What the world needs now is far more engagement by individual citizens, not less, and simple steps such as signing petitions or even sharing opinions/tweeting are steps in the right direction…. Because small steps can lead to bigger steps, being critical of small steps serves no good. It simply disenfranchises folks.

The “slacktivism matters” crowd got a new piece of supporting evidence today from Facebook, where analysis revealed that the simple act of friending a politician was a meaningful measure of their intent to vote for that person:

An early sample of some of the hottest House and Senate races bodes well for the world’s largest social networking site. The Facebook political team’s initial snapshot of 98 House races shows that 74% of candidates with the most Facebook fans won their contests. In the Senate, our initial snapshot of 19 races shows that 81% of candidates with the most Facebook fans won their contests.

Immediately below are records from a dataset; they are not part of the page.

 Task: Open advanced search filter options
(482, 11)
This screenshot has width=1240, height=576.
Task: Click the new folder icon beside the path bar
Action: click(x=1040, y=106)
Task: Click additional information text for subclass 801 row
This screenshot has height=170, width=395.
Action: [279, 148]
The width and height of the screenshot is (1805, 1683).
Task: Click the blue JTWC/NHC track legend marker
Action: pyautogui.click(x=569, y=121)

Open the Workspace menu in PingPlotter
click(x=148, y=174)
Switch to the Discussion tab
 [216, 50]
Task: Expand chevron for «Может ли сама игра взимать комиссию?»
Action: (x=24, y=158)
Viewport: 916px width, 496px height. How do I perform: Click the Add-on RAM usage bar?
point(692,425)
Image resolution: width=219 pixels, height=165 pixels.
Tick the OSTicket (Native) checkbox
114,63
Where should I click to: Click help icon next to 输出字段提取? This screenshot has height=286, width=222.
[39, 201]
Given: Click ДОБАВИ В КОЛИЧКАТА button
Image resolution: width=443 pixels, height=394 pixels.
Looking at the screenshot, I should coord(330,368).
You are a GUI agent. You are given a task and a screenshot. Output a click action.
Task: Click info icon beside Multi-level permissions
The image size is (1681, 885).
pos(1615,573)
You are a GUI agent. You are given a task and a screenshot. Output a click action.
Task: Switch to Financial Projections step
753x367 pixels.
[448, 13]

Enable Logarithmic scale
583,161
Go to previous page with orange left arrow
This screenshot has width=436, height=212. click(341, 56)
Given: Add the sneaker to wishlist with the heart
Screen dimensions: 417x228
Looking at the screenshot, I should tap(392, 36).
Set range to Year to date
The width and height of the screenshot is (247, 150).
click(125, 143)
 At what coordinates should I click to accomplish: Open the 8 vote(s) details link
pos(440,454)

This indicates not only that a user who friends a political prefers that person, which is self evident, but also that friending indicates intent to take action based on that preference. In the case of an election, this means that joining a politician’s Facebook group meant that the person cared enough to get out and vote for that candidate.

In the cases of truly dead-end slacktivism, like American Twitter users greening their avatars in support of the post-election protesters in Iran last year, the problem may not have been with the initial action itself, but that there was no clear or credible next step for those concerned people to take to truly influence the outcome they cared about.